背後から大声で名前を呼ばれ、私は慌てて振り返る。


「マ、マネージャー?」


白石が走ってやってくる。


「お、おはようございます。」

「おはよ・・っ。」

「ど、どうかしたんですか・・?」

「ちょっと、いい?」

「は、はぁ・・。」


私は白石に導かれ、そのまま駐車場の端へと歩く。


「昨日、仕事終わってから、京典と会った?」

「へ?」


白石の突然の質問に、私は面喰う。


「ど・・。」

「京典と会ってない?」

「え・・あの・・。」


真剣な白石の表情に、私は言葉を詰まらせる。


「桃日ちゃん?」

「あ、はぁ・・あの・・会いまし・・た・・。」

「ほんとっ?」

「は、はい・・。」

「何時頃まで一緒だった?」

「え?」

「ん?」


(何で・・こんな事聞くの・・?)


そう疑問に思いながらも、何となく尋常ではない白石の空気に何も言えず、質問にそのまま答える。

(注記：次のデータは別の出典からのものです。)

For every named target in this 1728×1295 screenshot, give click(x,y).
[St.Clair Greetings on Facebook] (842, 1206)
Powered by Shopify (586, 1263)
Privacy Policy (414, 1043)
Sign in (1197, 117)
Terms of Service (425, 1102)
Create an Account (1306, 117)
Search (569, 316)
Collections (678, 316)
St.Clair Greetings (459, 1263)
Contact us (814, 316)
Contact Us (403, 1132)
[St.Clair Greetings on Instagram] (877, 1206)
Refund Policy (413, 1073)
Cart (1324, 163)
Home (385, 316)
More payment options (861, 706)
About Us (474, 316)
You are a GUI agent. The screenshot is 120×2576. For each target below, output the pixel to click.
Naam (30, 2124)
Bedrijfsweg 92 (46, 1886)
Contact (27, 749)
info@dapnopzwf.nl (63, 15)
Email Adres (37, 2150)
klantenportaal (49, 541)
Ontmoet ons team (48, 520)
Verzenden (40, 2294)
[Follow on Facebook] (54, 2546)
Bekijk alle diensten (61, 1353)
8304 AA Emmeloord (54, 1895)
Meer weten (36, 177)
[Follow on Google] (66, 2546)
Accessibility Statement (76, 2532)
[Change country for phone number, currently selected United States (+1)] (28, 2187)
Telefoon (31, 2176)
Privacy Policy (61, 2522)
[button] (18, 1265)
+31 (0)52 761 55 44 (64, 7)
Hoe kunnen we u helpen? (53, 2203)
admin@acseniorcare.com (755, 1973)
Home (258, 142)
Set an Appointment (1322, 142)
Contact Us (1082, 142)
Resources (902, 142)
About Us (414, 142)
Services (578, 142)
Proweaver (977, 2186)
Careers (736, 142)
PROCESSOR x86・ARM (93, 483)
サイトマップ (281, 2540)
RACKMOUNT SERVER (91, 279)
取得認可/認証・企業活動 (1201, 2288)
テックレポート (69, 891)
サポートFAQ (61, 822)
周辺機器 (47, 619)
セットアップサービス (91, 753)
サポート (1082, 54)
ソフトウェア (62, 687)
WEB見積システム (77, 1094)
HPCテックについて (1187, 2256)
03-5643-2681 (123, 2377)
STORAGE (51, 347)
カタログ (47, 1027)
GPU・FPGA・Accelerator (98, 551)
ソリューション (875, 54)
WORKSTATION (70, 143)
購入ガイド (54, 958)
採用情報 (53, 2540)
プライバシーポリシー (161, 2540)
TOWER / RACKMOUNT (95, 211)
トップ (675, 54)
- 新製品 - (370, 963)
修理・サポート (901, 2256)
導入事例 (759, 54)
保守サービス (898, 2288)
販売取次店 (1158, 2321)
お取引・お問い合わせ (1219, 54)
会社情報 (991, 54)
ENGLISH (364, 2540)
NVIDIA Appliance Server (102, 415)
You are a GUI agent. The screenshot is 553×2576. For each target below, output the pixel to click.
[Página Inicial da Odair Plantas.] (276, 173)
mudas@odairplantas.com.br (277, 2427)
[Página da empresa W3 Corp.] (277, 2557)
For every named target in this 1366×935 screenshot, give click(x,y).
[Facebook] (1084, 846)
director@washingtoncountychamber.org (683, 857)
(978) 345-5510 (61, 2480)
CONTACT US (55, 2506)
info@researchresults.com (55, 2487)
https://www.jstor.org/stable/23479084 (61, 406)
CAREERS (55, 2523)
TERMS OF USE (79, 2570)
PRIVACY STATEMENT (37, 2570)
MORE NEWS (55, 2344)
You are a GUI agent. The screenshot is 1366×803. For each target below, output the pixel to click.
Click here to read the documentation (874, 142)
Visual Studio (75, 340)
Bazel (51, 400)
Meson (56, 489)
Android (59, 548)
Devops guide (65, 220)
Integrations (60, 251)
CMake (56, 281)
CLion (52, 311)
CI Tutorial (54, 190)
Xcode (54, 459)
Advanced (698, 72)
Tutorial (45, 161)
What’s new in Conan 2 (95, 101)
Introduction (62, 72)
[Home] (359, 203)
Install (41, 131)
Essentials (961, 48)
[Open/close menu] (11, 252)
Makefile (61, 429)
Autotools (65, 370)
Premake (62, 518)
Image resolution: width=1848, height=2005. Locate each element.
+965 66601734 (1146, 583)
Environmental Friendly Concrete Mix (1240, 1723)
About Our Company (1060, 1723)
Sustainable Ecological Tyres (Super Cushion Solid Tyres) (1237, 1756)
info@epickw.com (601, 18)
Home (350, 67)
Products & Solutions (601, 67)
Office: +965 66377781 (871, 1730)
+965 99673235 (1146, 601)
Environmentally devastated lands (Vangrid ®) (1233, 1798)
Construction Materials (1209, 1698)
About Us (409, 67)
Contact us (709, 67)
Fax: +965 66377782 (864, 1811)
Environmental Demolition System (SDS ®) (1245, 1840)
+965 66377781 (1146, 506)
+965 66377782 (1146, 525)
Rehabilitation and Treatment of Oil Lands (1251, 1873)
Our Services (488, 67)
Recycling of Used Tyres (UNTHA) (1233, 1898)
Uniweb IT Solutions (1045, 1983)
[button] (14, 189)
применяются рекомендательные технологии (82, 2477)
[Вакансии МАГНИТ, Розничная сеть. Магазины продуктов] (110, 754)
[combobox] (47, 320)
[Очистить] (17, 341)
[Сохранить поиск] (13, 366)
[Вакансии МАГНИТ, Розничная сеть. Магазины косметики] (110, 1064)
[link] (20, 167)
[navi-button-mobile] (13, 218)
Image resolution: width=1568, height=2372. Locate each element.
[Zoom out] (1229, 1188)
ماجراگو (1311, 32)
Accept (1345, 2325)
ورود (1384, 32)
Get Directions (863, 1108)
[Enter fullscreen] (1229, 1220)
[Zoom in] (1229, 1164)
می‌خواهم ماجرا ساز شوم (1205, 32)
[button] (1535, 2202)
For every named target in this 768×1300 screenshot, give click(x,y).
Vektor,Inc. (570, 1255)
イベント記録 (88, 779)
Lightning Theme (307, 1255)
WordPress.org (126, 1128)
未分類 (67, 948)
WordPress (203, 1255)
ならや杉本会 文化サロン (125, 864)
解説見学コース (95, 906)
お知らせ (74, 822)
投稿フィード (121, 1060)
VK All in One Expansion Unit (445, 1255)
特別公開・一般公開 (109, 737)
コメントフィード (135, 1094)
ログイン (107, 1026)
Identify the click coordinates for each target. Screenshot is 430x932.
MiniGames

「えっと・・ご飯食べて・・10時くらいに、家まで送ってくれました・・。」

「それからは?」

「え?」

「連絡取った?」

「寝る前に・・メールしましたけど・・。」

「何時?」

「多分・・12時くらいだったと思います・・。」

「今日の朝は?」

「え?」

「電話か何かした?」

「い、いえ・・。」

「そう・・。」


白石は、一人考え込む。


「あ、あのぉ・・。」

「え?」

「どうか・・したんですか・・?」

「え、あ・・。」


白石は、ハっとした顔をする。


「私・・チーフに何か迷惑かけてるんですか・・?」

「あっ、そんなんじゃないのよ?ごめんね?」

「何ですか・・?」

「ん、ん~・・ちょっとね・・。」

「え・・?」


あたふたする白石を、私はじっと見る。


「・・今日ね、京典が出勤してないのよ。」

「え・・っ?」

「あ、でも多分、一年に一回あるかないかの大寝坊の日じゃないかと思うのよね。」

「ね、寝坊?」

「だから、私今から行って、たたき起こしてくるし。そんな心配いらないから。」

「あ、マネージャー・・っ。」


白石は笑顔を見せると、早口でそう言い、その場を離れる。


「あの・・っ。」


急いで車に乗り込んだ白石を見ながら、私の心臓が騒ぎ出した。